> _Task to complete_: Please update the records starting with the line containing "This screenshot has width=600, height=640." and going on through the line containing "Click the lower", changing "lower" to "upper" and keeping everything else the same. Return only those lines.

** start Records provided **

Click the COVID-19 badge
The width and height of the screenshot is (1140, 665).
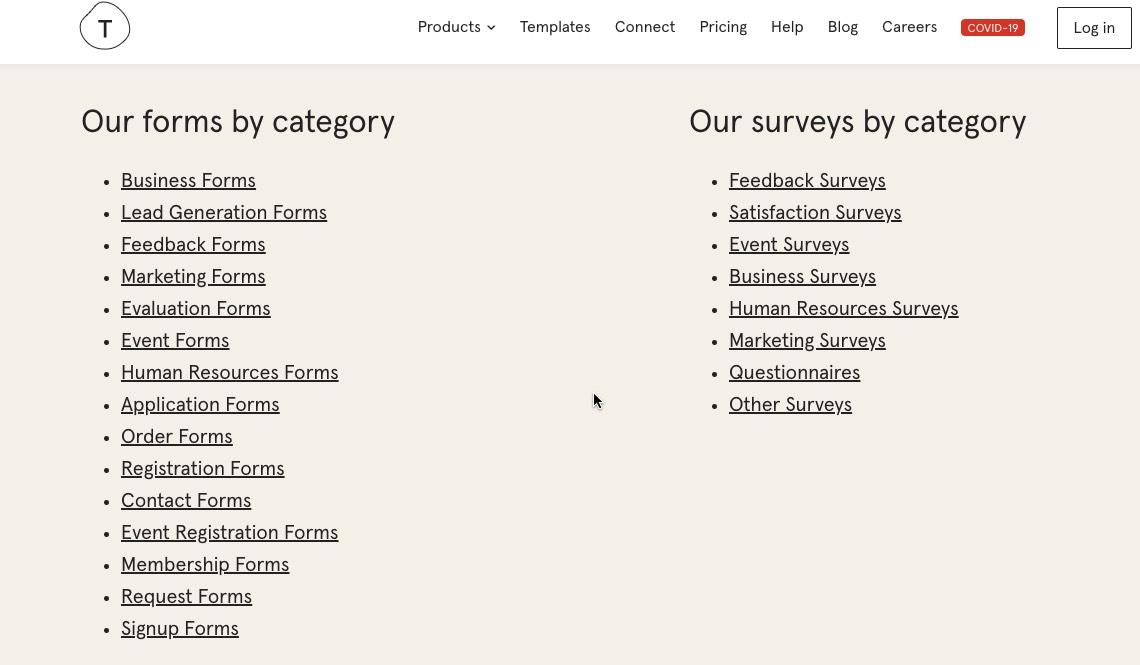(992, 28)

** end Records provided **
** start Records provided **

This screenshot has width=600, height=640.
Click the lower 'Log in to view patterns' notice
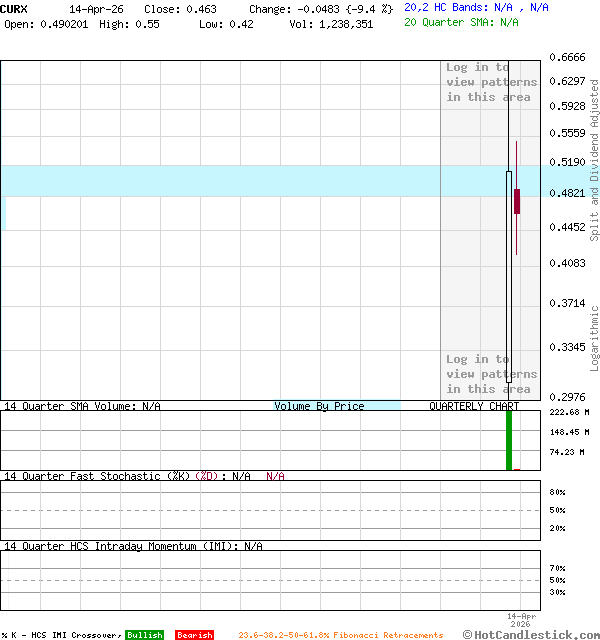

** end Records provided **

> _Expected output_:
This screenshot has width=600, height=640.
Click the upper 'Log in to view patterns' notice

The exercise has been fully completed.